**Travail demandé:**
1 > D'après le texte sur le printemps érable, que réclamait-on au Chili au début du conflit ?
2 > Selon le texte sur le printemps érable, pourquoi peut-on parler d'un parallélisme entre le printemps érable et le printemps chilien ? Répondez en une à trois phrases.

=== Texte fourni ===

Dossier : Le printemps érable - (…)

Dossier : Le printemps érable - Ses racines et sa sève

Du Chili au Québec : Radicalisation des crises étudiantes

Les mouvements jumeaux de la dissidence boréale et australe

Ricardo Peñafiel

Avec un étonnant parallélisme, le printemps érable suit pratiquement les mêmes traces que son « jumeau austral », le printemps chilien. De simples conflits étudiants, qui auraient pu se « régler » après quelques semaines de grève, se radicalisent et se transforment en des mouvements multisectoriels questionnant les fondements mêmes de ce qui les nie : une forme restreinte de démocratie, qui marchandise des droits, criminalise la dissidence et prétend limiter la participation citoyenne à un périodique suffrage universel.

Au début, une simple revendication sectorielle parfaitement intégrable dans les mécanismes institués de résolution de conflits. Au Chili on demandait davantage de fonds pour l’éducation et l’application de la Loi organique constitutionnelle de l’enseignement (LOCE) qui interdit la poursuite de buts lucratifs par une institution d’enseignement supérieur [1] . Au Québec, il s’agissait de « bloquer la hausse », comme cela s’était déjà produit, en 1996 notamment.

=== Données fournies ===

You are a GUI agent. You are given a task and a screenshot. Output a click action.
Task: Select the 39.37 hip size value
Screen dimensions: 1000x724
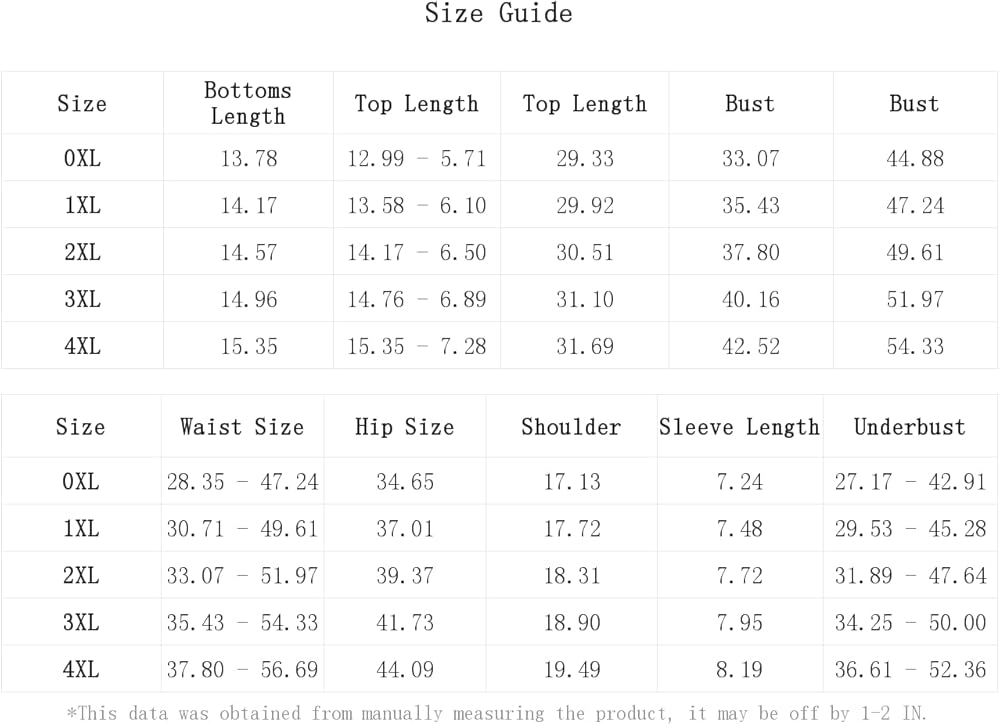pyautogui.click(x=405, y=575)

===

**Réponses:**
1 > On y demandait davantage de fonds pour l'éducation et l'application de la Loi organique constitutionnelle de l'enseignement (LOCE).

2 > Les deux mouvements suivent presque les mêmes traces. De simples conflits étudiants, qui auraient pu se régler après quelques semaines de grève, se radicalisent et deviennent des mouvements multisectoriels. Ces mouvements remettent en question une forme restreinte de démocratie qui marchandise des droits, criminalise la dissidence et limite la participation citoyenne à un suffrage universel périodique.